On 27 June, India’s application to become a full member of MTCR (Missile Technology Control Regime) was accepted. This marks India’s first entry into any multilateral export control regime. Foreign Secretary S Jaishankar signed the instrument of accession to MTCR in the presence of the French Ambassador-designate Alexandre Ziegler, the Dutch Ambassador Alphonsus Stoelinga and Charge d’Affaires Laure Huberty of Luxembourg.

India’s entry into MTCR has come days after an unsuccessful bid to become a full member of the Nuclear Suppliers Group (NSG) due to opposition from China and a few other countries. Significantly enough, China, which stonewalled India’s entry into the NSG at the Seoul plenary, is not a member of MTCR.

Since the civil nuclear deal with the US, India has been trying to get into export control regimes like NSG, MTCR, the Australia Group and the Wassenaar Arrangement that regulate the conventional, nuclear, biological and chemical weapons and technologies.

India can now make a supersonic cruise missile, the Brahmos, in a joint venture with Russia that both countries hope to sell to third countries.

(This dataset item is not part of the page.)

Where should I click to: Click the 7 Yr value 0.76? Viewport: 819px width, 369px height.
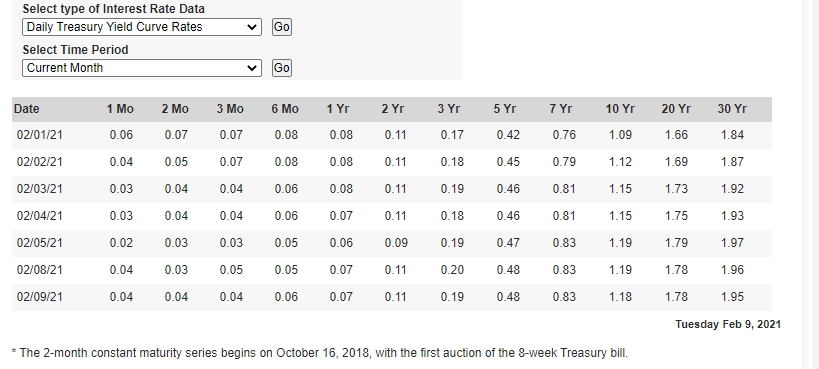pyautogui.click(x=564, y=135)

This would make India a significant arms exporter for the first time. No formal meeting is required for India to complete its entry into the group that was set up in 1987 to limit the spread of unmanned systems that are capable of delivering weapons of mass destruction.

The MTCR membership will be welcomed in the U.S. Congress, which PM Modi will address on Wednesday. The US Congress ratified a civilian nuclear agreement with India in 2008 that seeks to build commercial ties, while at the same time bringing New Delhi into the global security order.

This could have severe effects on the relations between India and China, with both countries now having almost equal force.